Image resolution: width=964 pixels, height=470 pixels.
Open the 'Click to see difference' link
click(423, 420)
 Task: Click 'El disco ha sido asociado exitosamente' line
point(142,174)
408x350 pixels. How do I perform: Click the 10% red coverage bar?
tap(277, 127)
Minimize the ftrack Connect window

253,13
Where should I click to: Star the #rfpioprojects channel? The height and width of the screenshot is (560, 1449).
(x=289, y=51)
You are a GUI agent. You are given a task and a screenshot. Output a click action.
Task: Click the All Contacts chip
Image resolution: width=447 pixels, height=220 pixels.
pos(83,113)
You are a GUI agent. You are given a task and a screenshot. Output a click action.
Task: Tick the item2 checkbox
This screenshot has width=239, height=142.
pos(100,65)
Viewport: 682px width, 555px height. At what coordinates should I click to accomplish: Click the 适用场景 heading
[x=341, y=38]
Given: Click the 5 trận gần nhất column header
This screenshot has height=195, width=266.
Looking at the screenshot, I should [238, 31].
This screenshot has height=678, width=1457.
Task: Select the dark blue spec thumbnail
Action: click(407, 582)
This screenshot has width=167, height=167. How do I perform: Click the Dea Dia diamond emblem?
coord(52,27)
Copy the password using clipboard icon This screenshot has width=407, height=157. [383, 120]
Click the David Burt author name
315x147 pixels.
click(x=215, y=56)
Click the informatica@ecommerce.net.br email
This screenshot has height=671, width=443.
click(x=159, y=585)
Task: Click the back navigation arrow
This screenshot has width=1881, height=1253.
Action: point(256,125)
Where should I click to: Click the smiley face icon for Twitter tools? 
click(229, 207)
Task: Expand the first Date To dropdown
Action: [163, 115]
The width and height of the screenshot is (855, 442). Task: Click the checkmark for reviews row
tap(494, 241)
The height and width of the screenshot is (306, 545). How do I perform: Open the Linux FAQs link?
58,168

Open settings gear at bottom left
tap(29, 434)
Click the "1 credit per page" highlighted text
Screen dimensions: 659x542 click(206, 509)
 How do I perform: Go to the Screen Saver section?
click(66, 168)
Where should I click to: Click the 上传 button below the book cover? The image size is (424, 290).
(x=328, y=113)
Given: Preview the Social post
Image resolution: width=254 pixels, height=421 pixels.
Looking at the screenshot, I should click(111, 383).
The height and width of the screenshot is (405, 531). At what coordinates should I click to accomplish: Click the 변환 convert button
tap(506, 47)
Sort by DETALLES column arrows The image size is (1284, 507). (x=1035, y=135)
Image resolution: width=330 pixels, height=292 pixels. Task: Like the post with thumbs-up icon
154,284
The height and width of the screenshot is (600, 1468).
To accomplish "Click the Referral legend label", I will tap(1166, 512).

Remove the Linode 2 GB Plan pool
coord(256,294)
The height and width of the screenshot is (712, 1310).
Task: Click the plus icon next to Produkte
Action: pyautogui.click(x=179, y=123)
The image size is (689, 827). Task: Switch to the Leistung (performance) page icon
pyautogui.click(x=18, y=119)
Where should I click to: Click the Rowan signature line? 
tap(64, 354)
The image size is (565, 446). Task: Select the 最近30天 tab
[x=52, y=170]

· · · · ·

**Short task:** Render the rows above as a numbered list, from the line containing "Viewport: 682px width, 555px" to the line containing "coord(52,27)", leaving out any blank lines.

**Solution to the problem:**
1. Viewport: 682px width, 555px height. At what coordinates should I click to accomplish: Click the 适用场景 heading
2. [x=341, y=38]
3. Given: Click the 5 trận gần nhất column header
4. This screenshot has height=195, width=266.
5. Looking at the screenshot, I should [238, 31].
6. This screenshot has height=678, width=1457.
7. Task: Select the dark blue spec thumbnail
8. Action: click(407, 582)
9. This screenshot has width=167, height=167. How do I perform: Click the Dea Dia diamond emblem?
10. coord(52,27)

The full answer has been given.